The Al Kandari family is a large family in Kuwait. They are of Sunni Muslim Larestani ancestry. The Al Kandari family is not a tribe; as each family may have different ancestors. Therefore the Al Kandari family is simply a sizable family with various sub-families, or families closely related to the Al Kandari family. 

Notable members of the family now include Mohammed Al-Kandari, a member of Kuwait National Assembly; Anas Al Kandari, a militant who died fighting United States Marines on Failaka Island; and Abdullah Kamel Al Kandari and Fayiz Al Kandari, two Kuwaitis who claimed to have traveled to Afghanistan to provide humanitarian aid, who ended up being sent to the Guantanamo Bay detention camp, in part, because their names, or "known aliases" were found on a "list of 324 names" analysts found suspicious. Fayiz Al Kandari was among the two dozen Guantanamo captives to face charges before a Guantanamo military commission.

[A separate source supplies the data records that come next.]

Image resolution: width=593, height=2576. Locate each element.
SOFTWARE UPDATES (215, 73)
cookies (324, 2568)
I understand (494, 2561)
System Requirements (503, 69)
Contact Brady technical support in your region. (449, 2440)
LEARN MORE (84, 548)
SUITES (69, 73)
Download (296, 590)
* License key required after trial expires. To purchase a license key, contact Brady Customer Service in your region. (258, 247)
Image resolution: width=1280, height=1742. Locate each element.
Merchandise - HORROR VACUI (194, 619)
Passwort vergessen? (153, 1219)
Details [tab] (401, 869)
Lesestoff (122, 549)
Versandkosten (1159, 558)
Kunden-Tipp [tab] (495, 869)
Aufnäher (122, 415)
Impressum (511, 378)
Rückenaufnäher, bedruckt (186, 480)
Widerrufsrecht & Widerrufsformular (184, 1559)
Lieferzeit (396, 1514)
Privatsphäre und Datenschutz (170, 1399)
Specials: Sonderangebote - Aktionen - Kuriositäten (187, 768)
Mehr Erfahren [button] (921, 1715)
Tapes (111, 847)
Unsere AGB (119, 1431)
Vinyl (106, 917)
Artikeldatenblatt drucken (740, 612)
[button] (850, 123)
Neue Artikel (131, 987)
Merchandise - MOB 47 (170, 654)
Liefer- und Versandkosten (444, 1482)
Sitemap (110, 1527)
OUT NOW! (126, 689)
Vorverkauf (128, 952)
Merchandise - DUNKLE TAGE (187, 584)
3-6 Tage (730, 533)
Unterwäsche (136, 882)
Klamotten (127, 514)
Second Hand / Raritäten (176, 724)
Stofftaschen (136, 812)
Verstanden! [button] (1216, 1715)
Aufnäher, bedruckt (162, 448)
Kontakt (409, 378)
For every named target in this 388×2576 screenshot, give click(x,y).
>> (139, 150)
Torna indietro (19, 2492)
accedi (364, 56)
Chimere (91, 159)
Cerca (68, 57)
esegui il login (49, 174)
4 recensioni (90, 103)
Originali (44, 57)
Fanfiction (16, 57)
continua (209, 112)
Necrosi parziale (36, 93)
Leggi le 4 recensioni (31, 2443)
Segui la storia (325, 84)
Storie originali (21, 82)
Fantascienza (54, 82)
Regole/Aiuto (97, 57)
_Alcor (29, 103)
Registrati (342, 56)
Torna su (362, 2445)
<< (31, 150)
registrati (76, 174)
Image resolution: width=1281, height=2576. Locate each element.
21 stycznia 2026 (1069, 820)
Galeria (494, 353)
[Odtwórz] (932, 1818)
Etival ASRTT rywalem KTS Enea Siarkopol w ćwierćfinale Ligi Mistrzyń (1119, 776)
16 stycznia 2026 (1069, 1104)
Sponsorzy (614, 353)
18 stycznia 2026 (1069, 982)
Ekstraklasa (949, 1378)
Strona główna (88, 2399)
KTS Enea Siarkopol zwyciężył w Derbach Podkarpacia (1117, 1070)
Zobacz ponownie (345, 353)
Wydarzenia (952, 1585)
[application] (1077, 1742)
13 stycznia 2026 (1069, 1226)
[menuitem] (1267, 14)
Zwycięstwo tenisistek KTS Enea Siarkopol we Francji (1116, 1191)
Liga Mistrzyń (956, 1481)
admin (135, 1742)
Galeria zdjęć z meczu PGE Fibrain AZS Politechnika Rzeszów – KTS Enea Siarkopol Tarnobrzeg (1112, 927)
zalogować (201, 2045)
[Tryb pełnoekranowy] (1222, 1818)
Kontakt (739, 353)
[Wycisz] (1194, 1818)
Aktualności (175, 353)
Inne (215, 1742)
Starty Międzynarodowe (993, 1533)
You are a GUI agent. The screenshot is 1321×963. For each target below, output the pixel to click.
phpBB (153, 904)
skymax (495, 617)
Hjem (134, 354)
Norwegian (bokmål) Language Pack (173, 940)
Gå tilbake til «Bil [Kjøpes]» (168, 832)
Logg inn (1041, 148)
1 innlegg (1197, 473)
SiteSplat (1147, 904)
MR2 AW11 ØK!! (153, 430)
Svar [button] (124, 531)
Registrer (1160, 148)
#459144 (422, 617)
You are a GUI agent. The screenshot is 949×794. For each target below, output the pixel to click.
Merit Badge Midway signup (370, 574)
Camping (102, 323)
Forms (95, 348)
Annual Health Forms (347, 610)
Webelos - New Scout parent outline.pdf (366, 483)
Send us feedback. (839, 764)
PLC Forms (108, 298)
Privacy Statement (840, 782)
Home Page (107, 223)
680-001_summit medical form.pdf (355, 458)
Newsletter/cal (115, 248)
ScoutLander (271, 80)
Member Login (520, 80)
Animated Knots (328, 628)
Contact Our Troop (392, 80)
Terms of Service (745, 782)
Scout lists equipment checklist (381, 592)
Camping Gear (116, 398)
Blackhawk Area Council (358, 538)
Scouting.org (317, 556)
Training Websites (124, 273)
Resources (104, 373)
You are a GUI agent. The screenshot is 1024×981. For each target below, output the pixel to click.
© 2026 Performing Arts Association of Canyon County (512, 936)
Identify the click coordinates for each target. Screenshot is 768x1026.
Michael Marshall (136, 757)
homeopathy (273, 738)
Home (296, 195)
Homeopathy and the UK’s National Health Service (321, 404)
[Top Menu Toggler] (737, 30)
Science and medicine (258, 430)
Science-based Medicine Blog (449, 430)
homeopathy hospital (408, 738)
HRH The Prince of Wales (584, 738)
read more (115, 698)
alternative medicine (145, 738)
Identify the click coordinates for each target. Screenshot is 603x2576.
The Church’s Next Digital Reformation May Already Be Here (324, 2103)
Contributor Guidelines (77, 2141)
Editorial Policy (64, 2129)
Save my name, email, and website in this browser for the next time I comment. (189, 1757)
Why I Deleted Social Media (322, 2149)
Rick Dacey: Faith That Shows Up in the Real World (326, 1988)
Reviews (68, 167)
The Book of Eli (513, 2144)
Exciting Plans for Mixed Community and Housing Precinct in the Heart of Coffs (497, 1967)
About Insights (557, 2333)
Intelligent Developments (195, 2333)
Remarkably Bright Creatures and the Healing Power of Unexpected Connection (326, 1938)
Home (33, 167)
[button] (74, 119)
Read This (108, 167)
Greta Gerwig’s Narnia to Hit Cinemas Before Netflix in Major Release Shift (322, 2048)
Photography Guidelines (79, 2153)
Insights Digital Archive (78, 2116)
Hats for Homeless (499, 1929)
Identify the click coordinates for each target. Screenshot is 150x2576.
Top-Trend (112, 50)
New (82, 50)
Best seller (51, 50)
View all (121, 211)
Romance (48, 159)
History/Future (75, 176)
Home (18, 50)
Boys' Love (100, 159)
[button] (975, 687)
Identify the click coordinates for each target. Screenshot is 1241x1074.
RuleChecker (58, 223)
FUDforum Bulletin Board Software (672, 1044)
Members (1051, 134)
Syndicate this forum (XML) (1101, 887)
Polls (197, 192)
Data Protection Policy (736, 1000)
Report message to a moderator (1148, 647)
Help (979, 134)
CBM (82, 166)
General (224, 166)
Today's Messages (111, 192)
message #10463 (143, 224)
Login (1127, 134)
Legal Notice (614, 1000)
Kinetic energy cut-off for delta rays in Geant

Mohammed Al Kandari was first elected in 2008. Anas Al Kandari was killed in October 2002, on Failaka Island, an island off Kuwait's coast. US Marines there on a training exercise were fired upon by Anas Al Kandari and Jassem al-Hajiri. Lance Corporal Antonio J. Sledd was killed and another Marine was injured in the incident. Jassem al-Hajiri was also killed.

Abdullah Kamel Al Kandari was repatriated to Kuwait on September 9, 2006. He faced charges in Kuwatit after he was repatriated, and was acquitted.